## Exercise goal
For the string "input", work out how many lines of the data contain it and give that number with nothing added.

## Saved data entries
--- START ---

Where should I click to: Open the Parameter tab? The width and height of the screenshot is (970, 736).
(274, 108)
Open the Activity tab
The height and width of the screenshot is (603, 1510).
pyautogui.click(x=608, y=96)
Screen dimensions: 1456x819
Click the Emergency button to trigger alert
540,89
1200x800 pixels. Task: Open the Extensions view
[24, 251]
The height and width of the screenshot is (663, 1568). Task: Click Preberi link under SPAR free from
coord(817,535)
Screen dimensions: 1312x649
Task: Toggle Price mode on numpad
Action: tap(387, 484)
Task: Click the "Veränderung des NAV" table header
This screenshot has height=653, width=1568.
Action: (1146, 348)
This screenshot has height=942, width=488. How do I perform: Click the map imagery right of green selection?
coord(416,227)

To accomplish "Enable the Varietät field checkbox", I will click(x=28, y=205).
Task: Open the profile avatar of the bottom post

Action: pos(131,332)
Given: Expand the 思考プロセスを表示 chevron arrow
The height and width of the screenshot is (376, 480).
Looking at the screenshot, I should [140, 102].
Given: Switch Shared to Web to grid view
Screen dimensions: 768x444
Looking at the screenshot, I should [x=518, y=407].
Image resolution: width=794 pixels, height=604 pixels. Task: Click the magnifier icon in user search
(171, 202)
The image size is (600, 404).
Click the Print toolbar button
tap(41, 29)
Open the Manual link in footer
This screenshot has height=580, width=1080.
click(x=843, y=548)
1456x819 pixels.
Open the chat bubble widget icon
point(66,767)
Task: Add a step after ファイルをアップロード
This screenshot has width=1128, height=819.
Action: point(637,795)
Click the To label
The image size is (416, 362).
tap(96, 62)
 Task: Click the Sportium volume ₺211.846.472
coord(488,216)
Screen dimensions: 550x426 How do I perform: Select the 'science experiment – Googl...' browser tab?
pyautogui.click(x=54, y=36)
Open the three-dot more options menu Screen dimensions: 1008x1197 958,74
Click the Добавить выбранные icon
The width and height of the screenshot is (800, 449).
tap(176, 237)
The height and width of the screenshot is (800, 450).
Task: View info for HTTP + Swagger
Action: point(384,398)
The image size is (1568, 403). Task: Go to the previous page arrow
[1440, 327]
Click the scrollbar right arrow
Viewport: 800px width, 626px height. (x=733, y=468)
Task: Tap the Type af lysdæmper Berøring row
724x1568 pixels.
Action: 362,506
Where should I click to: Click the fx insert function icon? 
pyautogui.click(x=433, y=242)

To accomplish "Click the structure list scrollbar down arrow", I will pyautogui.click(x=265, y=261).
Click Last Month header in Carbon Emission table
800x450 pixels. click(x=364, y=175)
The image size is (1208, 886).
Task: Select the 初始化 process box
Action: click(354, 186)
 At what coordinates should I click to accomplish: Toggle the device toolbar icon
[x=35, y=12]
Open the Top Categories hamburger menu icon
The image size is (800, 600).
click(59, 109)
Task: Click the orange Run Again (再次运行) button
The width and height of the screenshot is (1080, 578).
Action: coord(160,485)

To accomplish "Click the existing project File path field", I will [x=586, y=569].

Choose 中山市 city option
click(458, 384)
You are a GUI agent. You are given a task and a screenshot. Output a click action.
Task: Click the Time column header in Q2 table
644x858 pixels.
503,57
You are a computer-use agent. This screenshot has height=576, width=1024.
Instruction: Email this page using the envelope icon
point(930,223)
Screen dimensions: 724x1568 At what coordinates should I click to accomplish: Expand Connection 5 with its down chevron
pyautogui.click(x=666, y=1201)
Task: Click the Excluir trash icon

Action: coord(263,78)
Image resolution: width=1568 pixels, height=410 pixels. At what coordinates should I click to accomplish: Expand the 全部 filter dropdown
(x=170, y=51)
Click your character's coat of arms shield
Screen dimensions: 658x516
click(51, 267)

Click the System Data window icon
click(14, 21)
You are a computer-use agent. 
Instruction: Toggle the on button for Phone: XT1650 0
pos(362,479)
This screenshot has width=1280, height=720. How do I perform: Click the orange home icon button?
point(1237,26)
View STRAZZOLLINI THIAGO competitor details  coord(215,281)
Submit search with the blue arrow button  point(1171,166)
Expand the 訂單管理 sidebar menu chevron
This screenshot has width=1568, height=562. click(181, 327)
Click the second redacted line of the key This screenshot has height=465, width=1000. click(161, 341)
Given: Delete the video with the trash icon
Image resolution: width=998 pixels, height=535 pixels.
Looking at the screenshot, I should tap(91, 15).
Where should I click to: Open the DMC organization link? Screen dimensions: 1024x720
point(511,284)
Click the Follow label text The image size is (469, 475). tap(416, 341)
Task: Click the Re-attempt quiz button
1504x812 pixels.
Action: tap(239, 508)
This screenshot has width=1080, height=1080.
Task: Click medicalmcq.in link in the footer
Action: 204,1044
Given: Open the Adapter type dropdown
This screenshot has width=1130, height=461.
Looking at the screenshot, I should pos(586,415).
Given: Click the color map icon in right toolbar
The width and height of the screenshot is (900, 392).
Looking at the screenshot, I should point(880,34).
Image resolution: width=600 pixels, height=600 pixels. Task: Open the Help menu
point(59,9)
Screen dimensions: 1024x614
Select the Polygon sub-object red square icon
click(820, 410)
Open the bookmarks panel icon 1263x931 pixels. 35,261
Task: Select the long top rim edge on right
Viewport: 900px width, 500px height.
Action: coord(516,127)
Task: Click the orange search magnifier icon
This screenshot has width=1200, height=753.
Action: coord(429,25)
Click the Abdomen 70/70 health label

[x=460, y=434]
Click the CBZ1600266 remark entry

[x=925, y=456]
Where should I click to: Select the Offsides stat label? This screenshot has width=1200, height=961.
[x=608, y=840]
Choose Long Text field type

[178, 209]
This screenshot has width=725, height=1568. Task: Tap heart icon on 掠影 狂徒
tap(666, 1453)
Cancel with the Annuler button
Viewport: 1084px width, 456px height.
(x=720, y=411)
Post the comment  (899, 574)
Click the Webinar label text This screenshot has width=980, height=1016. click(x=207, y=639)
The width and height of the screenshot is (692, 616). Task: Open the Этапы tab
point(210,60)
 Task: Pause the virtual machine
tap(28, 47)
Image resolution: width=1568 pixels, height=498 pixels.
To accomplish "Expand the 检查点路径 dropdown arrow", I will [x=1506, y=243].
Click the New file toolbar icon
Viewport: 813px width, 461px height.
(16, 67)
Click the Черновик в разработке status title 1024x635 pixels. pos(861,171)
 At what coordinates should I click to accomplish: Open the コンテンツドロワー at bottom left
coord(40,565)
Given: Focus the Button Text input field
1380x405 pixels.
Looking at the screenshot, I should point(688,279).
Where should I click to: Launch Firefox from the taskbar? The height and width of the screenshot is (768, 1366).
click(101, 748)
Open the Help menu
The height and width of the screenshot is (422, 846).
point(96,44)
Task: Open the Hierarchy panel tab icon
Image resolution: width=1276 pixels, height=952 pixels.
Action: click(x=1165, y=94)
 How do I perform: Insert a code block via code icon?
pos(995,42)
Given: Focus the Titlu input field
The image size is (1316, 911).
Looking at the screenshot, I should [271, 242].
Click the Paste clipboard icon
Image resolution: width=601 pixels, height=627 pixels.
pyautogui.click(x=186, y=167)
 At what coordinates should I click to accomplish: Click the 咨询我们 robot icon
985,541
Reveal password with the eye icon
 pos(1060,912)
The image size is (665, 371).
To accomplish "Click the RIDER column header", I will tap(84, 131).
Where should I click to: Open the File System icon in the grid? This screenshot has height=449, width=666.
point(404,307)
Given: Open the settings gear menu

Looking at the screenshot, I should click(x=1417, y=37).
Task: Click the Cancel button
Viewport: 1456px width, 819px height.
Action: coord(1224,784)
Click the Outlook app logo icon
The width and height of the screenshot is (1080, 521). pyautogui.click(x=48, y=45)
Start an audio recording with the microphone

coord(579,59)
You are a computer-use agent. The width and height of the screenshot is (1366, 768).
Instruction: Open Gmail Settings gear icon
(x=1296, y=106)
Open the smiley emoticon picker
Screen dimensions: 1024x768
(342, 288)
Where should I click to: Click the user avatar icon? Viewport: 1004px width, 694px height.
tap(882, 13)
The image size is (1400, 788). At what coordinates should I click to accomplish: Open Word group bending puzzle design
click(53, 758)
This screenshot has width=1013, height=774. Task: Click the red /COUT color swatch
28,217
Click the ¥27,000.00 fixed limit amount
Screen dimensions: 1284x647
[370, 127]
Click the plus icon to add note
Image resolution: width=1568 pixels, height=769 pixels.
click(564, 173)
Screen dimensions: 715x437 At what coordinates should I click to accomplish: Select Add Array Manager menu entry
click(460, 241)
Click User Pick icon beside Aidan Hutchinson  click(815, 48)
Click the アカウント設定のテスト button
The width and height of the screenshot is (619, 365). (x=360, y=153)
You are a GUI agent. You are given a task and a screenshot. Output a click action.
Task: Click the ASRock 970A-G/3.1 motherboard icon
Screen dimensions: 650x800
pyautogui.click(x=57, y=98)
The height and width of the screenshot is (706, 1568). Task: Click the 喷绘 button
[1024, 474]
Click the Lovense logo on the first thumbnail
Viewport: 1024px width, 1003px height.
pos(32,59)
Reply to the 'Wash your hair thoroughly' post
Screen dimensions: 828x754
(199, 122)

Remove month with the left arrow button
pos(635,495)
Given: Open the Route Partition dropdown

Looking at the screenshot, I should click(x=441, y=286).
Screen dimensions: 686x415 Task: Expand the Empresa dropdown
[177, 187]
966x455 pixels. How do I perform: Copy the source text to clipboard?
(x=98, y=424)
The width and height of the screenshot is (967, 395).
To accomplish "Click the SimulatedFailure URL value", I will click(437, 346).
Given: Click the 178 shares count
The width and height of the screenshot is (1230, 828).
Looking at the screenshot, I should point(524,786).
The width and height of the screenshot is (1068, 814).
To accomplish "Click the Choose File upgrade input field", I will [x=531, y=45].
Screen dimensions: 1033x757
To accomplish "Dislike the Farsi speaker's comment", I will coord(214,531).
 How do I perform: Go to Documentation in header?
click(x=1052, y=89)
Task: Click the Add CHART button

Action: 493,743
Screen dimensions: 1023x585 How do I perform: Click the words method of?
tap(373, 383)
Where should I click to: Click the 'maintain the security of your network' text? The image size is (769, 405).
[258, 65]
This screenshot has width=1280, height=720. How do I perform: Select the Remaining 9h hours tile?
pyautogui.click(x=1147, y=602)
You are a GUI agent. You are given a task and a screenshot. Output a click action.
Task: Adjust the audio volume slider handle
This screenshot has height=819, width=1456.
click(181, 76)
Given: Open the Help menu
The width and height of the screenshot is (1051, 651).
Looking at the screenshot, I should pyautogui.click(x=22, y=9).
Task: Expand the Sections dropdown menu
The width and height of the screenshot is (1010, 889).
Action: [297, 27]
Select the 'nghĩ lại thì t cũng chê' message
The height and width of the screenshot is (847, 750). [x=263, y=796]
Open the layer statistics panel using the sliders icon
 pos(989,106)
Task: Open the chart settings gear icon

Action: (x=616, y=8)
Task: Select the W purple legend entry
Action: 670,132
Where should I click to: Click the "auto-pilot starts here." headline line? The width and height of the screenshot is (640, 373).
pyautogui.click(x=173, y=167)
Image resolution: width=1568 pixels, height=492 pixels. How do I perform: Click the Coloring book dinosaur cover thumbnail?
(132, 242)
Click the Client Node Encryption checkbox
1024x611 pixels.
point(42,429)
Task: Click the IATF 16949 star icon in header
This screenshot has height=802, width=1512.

--- END ---

## Response to the task
3